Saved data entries
= Beginning of Section =
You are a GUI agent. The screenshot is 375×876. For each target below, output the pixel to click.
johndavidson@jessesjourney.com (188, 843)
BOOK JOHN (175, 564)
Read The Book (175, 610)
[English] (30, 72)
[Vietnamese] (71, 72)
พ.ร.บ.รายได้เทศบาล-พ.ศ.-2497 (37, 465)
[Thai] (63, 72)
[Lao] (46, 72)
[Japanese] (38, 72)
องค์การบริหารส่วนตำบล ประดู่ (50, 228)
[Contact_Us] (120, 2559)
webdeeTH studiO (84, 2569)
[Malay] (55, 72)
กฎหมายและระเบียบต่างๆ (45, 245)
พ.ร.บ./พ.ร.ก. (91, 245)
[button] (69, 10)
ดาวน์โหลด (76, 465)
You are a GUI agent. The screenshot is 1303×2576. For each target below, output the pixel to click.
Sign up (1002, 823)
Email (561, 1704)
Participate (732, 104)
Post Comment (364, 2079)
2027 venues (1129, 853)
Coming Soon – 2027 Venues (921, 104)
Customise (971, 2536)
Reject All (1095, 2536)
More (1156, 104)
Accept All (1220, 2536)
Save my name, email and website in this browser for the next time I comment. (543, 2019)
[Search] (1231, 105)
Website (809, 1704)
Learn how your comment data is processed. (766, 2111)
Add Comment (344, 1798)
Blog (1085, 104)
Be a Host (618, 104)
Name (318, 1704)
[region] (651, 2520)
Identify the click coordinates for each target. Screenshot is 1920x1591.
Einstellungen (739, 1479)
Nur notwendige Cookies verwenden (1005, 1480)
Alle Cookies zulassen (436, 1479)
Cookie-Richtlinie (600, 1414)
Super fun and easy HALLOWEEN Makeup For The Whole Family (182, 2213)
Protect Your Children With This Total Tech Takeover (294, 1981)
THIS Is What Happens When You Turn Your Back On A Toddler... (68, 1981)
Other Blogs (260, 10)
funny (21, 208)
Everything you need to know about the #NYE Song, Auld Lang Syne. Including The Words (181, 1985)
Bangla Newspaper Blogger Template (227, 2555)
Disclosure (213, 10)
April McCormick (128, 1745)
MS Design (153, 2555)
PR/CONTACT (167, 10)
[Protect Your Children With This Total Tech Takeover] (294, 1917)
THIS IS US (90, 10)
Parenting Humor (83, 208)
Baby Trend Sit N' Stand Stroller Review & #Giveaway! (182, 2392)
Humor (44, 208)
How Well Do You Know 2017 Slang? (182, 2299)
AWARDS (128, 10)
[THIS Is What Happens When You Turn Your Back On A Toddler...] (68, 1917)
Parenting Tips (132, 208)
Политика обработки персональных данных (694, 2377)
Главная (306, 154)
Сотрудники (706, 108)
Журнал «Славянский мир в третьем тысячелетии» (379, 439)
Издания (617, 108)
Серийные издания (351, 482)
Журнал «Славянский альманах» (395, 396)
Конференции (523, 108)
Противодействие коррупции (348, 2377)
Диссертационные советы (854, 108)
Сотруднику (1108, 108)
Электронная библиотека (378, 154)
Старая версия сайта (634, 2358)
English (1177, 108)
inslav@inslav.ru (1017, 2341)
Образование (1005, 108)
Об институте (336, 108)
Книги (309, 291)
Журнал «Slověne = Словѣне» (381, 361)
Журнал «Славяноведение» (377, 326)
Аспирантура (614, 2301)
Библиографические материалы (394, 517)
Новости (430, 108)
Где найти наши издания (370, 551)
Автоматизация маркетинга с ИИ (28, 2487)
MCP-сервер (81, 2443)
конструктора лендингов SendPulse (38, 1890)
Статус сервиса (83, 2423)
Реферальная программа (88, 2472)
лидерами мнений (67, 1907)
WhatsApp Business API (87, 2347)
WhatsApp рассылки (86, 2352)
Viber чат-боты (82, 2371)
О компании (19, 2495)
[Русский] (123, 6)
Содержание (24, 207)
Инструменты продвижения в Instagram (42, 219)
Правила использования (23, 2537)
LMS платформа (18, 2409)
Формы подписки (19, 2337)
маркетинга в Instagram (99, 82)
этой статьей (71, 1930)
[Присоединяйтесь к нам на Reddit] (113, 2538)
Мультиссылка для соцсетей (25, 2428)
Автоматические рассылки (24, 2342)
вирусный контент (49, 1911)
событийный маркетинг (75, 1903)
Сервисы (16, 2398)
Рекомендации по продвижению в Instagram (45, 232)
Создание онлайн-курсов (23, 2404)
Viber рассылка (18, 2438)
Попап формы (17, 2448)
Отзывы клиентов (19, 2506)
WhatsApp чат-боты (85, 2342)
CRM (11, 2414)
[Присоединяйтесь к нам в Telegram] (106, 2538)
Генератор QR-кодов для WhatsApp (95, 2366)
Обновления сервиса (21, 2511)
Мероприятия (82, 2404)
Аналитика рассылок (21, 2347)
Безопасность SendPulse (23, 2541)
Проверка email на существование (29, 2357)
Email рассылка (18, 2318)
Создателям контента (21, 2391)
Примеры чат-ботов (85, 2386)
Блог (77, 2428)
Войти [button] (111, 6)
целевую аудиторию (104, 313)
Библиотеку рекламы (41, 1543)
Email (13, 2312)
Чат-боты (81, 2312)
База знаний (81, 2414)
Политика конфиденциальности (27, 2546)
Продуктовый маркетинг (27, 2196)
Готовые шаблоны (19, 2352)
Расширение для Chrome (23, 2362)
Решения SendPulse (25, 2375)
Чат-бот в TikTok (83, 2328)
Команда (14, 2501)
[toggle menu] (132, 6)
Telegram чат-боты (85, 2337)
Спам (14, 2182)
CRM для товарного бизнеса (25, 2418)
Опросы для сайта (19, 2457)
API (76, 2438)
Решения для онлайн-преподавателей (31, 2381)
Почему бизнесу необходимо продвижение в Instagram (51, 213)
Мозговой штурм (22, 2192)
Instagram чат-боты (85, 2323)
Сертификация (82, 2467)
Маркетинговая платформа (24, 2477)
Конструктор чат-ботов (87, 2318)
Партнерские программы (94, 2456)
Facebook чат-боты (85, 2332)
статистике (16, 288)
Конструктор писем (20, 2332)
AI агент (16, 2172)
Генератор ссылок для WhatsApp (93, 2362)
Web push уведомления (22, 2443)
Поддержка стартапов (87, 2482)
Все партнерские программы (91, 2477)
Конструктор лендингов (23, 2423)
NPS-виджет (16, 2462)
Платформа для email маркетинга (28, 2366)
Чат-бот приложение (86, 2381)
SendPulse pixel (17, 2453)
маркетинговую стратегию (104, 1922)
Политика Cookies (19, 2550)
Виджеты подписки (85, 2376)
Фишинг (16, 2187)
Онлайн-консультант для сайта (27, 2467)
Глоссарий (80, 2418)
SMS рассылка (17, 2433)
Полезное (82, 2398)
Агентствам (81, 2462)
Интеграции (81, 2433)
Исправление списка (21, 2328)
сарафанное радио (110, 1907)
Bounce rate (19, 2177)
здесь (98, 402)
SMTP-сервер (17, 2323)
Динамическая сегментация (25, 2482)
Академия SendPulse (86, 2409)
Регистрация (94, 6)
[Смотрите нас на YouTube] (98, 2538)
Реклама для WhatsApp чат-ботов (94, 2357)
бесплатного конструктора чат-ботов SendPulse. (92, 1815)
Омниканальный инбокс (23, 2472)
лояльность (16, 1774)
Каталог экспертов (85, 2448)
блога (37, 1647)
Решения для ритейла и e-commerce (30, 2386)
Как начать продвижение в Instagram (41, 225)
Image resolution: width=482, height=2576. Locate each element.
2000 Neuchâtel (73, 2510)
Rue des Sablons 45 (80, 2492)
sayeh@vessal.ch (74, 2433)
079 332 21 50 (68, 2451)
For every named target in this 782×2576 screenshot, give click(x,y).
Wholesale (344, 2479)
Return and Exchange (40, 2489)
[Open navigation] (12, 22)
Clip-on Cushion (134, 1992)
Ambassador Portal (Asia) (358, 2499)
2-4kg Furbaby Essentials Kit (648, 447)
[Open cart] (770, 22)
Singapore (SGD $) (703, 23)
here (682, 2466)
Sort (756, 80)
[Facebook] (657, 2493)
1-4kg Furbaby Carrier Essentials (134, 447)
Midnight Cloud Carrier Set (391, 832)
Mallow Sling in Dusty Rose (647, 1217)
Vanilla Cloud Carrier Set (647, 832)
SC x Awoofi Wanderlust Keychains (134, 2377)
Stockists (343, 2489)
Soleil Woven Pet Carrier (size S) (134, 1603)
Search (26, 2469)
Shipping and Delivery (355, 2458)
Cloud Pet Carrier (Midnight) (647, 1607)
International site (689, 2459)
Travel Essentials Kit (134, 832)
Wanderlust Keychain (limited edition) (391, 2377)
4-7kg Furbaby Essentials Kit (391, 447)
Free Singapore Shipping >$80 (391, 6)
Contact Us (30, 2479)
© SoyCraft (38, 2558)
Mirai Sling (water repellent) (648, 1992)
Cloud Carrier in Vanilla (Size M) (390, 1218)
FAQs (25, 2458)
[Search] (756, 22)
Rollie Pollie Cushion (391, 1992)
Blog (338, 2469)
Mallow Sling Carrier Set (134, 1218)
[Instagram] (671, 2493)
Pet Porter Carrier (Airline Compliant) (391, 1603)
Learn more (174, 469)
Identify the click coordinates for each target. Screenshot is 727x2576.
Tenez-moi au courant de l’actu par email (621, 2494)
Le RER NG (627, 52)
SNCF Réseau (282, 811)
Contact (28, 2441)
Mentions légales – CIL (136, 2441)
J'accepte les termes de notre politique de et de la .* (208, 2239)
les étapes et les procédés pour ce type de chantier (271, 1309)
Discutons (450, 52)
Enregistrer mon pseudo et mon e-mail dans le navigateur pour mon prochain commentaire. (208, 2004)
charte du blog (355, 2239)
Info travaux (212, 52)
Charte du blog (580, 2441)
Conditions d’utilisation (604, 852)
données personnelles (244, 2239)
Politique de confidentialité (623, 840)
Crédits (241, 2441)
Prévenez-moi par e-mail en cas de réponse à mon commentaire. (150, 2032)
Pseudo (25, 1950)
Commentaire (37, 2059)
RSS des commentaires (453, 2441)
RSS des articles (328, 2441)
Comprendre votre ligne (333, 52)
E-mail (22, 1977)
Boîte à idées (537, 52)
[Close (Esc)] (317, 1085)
= End of Section =
**EXERCISE BRIEF:** Going through the entries above, show each line that contains "pixel".

**SOLUTION TO THIS PROBLEM:**
You are a GUI agent. The screenshot is 375×876. For each target below, output the pixel to click.
You are a GUI agent. The screenshot is 1303×2576. For each target below, output the pixel to click.
SendPulse pixel (17, 2453)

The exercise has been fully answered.